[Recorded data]
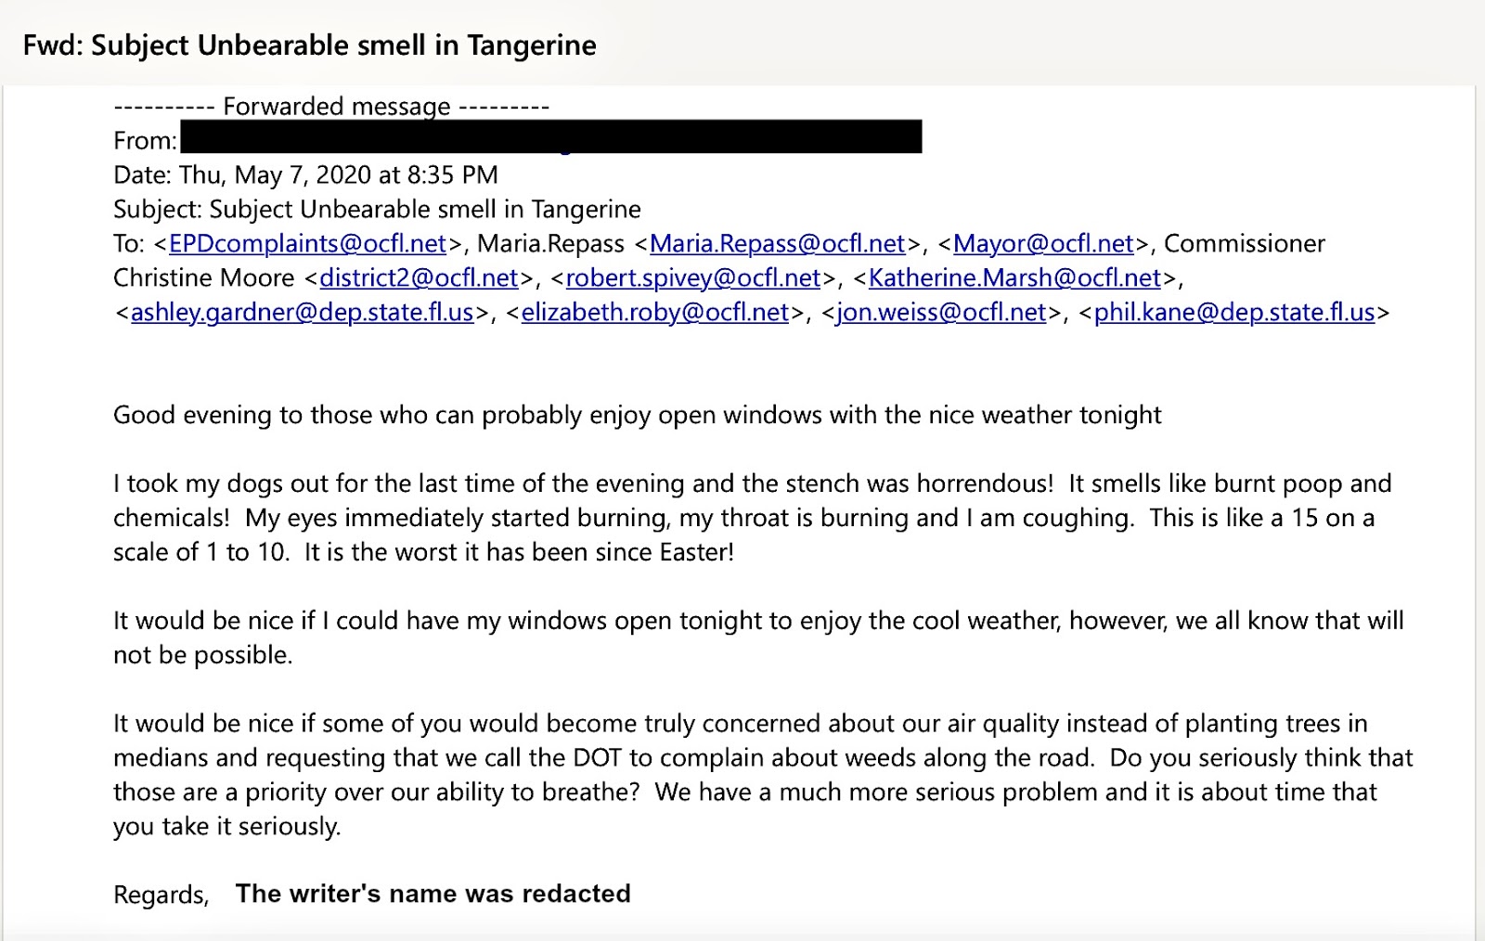The height and width of the screenshot is (941, 1485).
Task: Click 'The writer's name was redacted' note
Action: click(x=433, y=893)
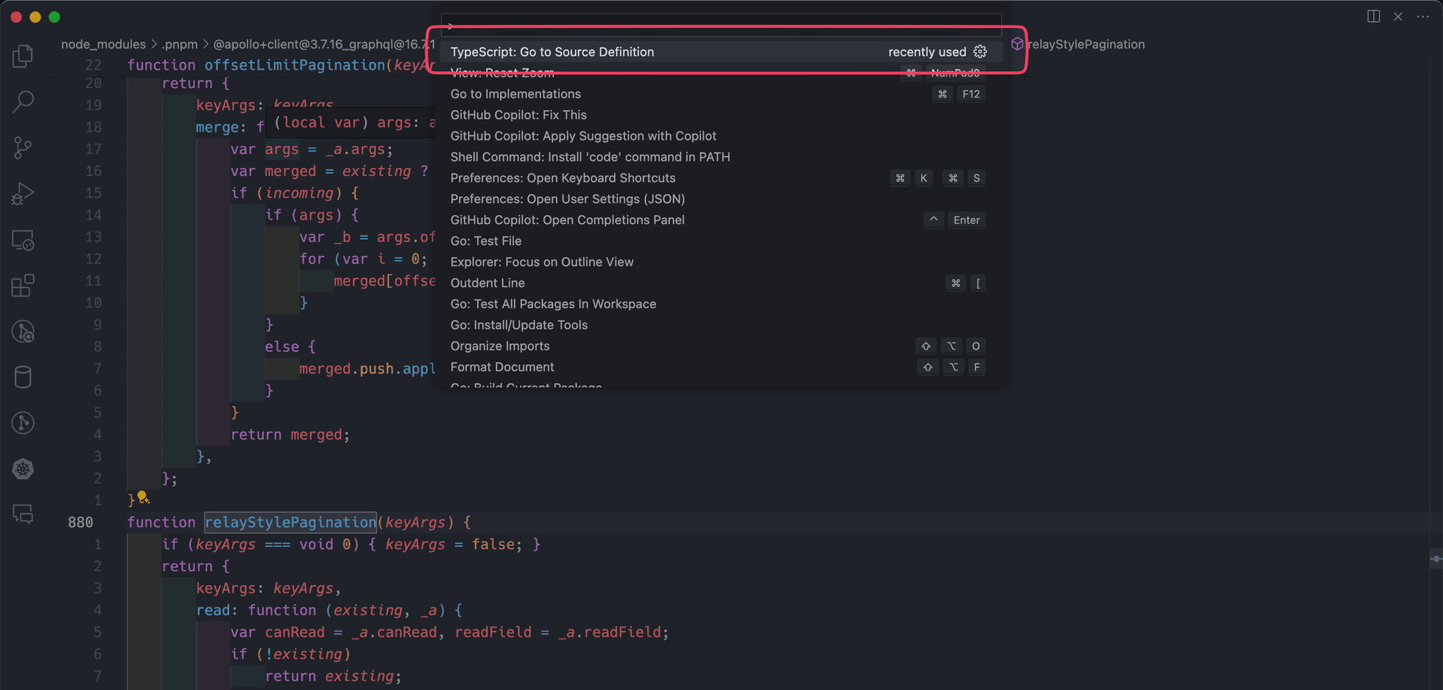
Task: Open the Run and Debug view
Action: click(23, 194)
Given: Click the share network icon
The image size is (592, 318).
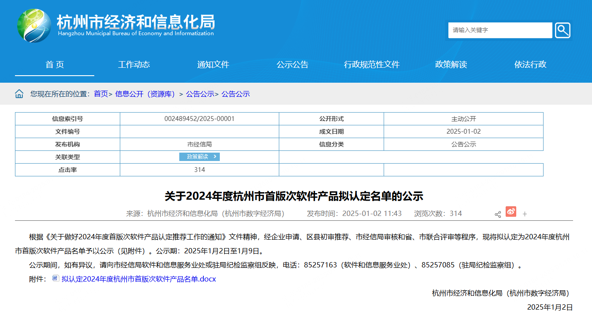Looking at the screenshot, I should click(x=498, y=214).
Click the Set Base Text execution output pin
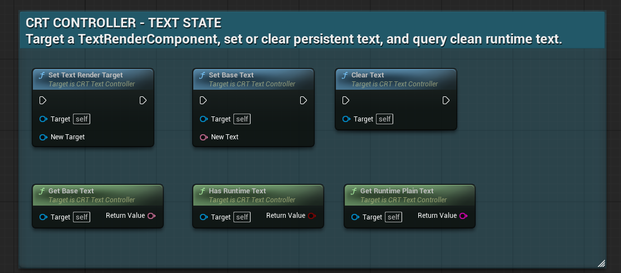The width and height of the screenshot is (621, 273). tap(304, 100)
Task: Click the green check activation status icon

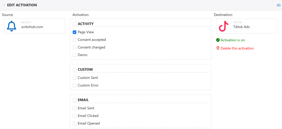Action: tap(218, 40)
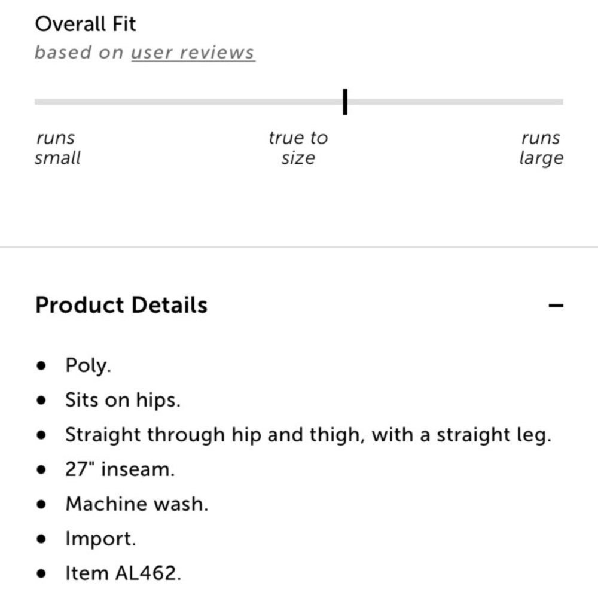598x598 pixels.
Task: Click the "Sits on hips." detail item
Action: (123, 400)
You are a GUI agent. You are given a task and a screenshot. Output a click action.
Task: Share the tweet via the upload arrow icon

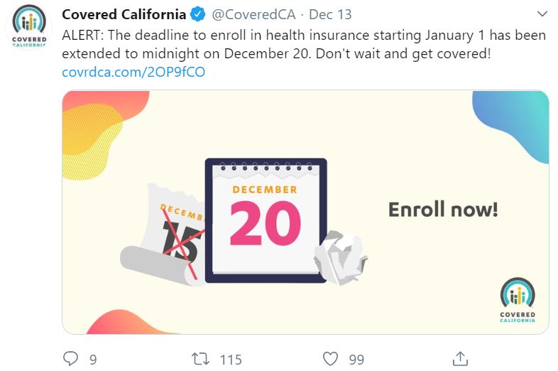(x=459, y=359)
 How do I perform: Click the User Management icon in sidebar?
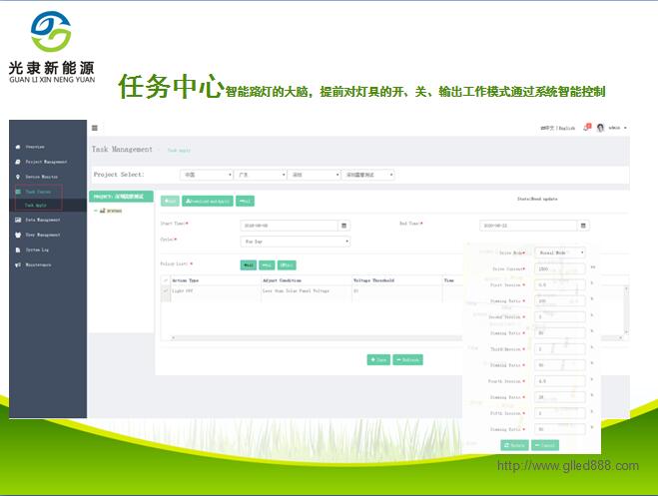point(18,235)
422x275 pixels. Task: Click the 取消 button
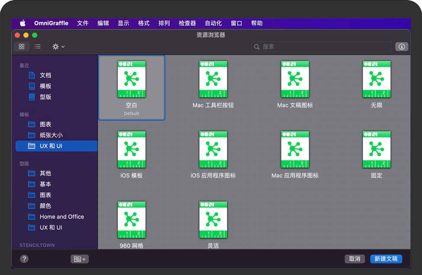pos(354,259)
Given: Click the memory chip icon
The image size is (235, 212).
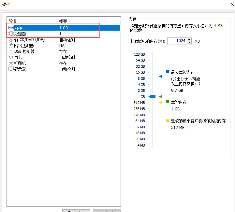Looking at the screenshot, I should [x=11, y=28].
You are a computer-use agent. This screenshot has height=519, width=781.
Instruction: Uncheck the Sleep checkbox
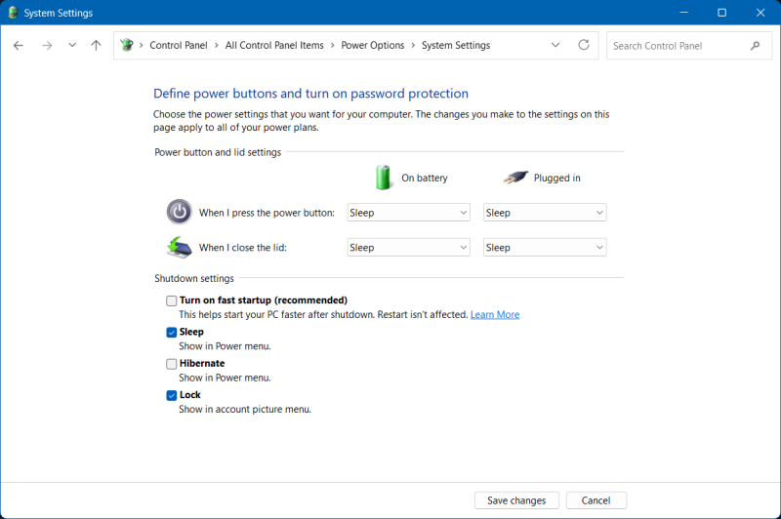point(172,332)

**WORK ITEM**. The lines from the one holding "Click the Set Base Text execution output pin" through the end of the entries are to be transcribed exactly, both ends included, with the pictures left out.

**EXERCISE ANSWER**.
Click the Set Base Text execution output pin
The width and height of the screenshot is (621, 273). tap(304, 100)
Task: Click the green check activation status icon

Action: tap(218, 40)
598x598 pixels.
Task: Click the "Sits on hips." detail item
Action: (123, 400)
You are a GUI agent. You are given a task and a screenshot. Output a click action.
Task: Share the tweet via the upload arrow icon

(x=459, y=359)
 How do I perform: Click the User Management icon in sidebar?
point(18,235)
422x275 pixels. Task: Click the 取消 button
pos(354,259)
Given: Click the memory chip icon
The image size is (235, 212).
Looking at the screenshot, I should [x=11, y=28].
You are a computer-use agent. This screenshot has height=519, width=781.
Instruction: Uncheck the Sleep checkbox
point(172,332)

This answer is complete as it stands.